Die Geschichte einer Mutter
Andersens Märchen
Eine Mutter saß neben ihrem kleinen, kranken Kind. Sie war so müde, aber sie wollte nicht schlafen, denn sie passte auf ihr Baby auf. Plötzlich klopfte es leise an der Tür. Ein alter, gebückter Mann trat ein. Er sah aus, als wäre er schon sehr, sehr lange unterwegs gewesen. "Ich bin der Tod", sagte er mit sanfter Stimme. Während die Mutter für einen winzigen Augenblick die Augen schloss, nahm der Tod das Kind ganz sacht auf den Arm und verschwand mit ihm in der Nacht.
Als die Mutter die Augen wieder öffnete, war das Bettchen leer! "Mein Kind!", rief sie und rannte hinaus in die Dunkelheit.
Draußen traf sie die Nacht. "Liebe Nacht", flehte die Mutter, "hast du gesehen, wohin der Tod mein Kind gebracht hat?"
Die Nacht antwortete: "Ich habe ihn gesehen.

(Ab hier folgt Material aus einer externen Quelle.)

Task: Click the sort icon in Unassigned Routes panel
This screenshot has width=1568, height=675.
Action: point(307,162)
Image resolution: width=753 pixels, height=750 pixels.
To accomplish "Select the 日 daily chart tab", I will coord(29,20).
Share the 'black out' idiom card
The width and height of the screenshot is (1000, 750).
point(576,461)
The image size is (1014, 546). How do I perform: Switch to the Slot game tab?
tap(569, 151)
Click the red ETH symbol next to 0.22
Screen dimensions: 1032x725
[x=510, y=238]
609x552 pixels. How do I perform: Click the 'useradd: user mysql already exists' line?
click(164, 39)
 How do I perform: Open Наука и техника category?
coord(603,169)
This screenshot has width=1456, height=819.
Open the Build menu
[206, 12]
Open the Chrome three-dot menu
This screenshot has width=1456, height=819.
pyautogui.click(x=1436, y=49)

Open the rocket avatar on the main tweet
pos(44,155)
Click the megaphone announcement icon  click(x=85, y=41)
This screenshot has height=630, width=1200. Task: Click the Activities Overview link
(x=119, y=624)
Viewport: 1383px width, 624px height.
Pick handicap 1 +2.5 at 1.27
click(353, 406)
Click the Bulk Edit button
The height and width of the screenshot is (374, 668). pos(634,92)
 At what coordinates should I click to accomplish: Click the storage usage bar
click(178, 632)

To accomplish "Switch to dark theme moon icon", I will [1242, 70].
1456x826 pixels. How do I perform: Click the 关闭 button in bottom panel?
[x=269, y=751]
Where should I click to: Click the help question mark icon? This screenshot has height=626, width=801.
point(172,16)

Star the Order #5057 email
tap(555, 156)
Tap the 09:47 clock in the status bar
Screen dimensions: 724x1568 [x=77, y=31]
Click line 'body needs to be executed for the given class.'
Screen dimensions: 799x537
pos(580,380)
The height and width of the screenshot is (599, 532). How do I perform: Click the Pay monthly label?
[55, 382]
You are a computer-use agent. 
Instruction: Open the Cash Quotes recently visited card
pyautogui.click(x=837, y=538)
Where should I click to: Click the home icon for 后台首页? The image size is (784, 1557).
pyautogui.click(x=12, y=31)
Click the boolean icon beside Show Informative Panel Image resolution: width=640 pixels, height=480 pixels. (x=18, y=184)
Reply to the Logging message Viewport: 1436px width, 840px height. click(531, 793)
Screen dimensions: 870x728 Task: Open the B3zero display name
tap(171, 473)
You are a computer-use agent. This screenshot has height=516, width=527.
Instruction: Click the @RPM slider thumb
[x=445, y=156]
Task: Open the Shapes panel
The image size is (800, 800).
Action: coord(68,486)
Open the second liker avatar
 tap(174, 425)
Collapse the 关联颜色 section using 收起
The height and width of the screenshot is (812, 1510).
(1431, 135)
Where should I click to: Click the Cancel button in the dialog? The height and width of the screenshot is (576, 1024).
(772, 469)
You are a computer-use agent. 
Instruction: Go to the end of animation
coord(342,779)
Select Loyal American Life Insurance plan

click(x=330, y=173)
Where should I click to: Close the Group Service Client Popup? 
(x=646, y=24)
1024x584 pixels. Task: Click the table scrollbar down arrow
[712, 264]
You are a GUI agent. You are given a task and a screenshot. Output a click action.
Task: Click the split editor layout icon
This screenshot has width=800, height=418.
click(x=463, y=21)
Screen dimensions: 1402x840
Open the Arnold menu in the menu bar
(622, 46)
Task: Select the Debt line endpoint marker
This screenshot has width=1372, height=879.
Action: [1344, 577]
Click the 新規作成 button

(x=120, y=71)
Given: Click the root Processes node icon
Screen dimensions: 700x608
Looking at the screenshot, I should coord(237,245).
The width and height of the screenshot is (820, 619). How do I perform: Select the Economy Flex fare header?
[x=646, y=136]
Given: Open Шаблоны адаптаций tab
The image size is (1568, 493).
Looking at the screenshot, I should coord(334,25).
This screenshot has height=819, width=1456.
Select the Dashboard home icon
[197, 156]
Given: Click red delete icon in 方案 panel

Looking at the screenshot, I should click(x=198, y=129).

Aber ich sage dir nur den Weg, wenn du mir jedes einzelne Schlaflied singst, das du je deinem Kind vorgesungen hast."
Die Mutter sang und sang, mit Tränen in den Augen, all die Lieder, die sie kannte. Ihre Stimme wurde heiser, aber sie sang weiter. Als sie fertig war, sagte die Nacht: "Geh dort entlang, wo der Wind am kältesten weht."
Die Mutter eilte weiter und kam zu einem dichten Dornbusch, der ganz mit Eis bedeckt war. "Lieber Dornbusch", bat sie, "hast du den Tod mit meinem Kind vorbeigehen sehen?"
Der Dornbusch zischte: "Ja, aber ich lasse dich nur durch, wenn du mich an deiner warmen Brust wärmst, bis meine Zweige wieder grün werden."
Die Mutter zögerte nicht. Sie drückte den eiskalten Dornbusch fest an sich. Die Dornen stachen sie, und ihr warmes Blut tropfte auf die Zweige. Sofort schmolz das Eis, und der Busch begann zu blühen. "Der Tod ist zum See gegangen", sagte der Dornbusch und zeigte ihr den Weg.
Die Mutter rannte zum See. Er war tief und breit. "Lieber See", rief sie, "wie komme ich hinüber? Der Tod hat mein Kind!"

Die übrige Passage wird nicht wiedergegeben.